Distillation. L’absinthe est issue de la macération de diverses plantes aromatiques durant plusieurs heures dans de l’alcool à 95°.

Plantes. Les plantes qui entrent dans sa composition sont surtout des graines d’anis, de fenouil et naturellement l’absinthe (Artemisia absinthium). Pour ce qui est du breuvage fabriqué dans le Val-de-Travers, seule l’absinthe cultivée dans la région est utilisée. Quant à l’anis et au fenouil, ils doivent être importés car le climat helvétique ne permet guère de les cultiver.

Herbes médicinales. Chaque producteur ajoute en outre d’autres herbes médicinales, selon sa propre recette. Il s’agit notamment d’hysope, de menthe, de mélisse et de coriandre.

Réduction. La distillation succède à l’étape de la macération. L’alcool obtenu (environ 80%) est transféré dans une cuve. De l’eau distillée ajoutée au mélange doit permettre de réduire le taux d’alcool. L’absinthe produite par Yves Kübler, par exemple, contient 53% d’alcool.

Repos. Deux semaines environ après la distillation, l’absinthe est mise en bouteille et doit reposer pendant deux à trois mois avant d’être consommée afin d’en affiner la saveur.

USA. En comparaison à d’autres boissons, l’absinthe constitue un marché de niche. Près de 3,2 millions de bouteilles sont vendues chaque année dans le monde, dont la moitié aux Etats-Unis (env. 50 $/bouteille).

Augmentation. Entre 2004 et 2009, la consommation a bondi d’environ 25% par année.

Pernod-Ricard. Le plus gros producteur du secteur est le groupe français Pernod-Ricard, dont la production se trouve à Marseille.
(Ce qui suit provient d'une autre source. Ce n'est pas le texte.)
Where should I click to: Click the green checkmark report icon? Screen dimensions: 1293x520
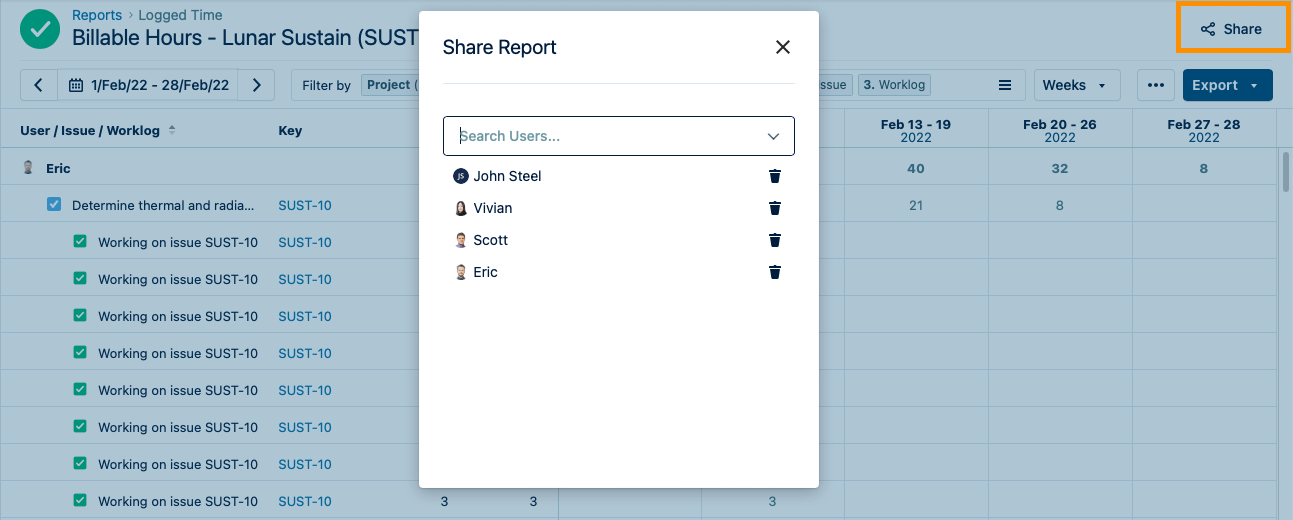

En France, l’absinthe est autorisée depuis 2001. Mais l’étiquette ne doit pas comporter l’appellation d’absinthe mais bien d’«extrait d’absinthe» ou d’«alcool à base de plantes d’absinthe».

Crise. En 2008, les distillateurs suisses ont exporté 824 hectolitres. En 2009, la crise a fait chuter le volume à 110 hectolitres.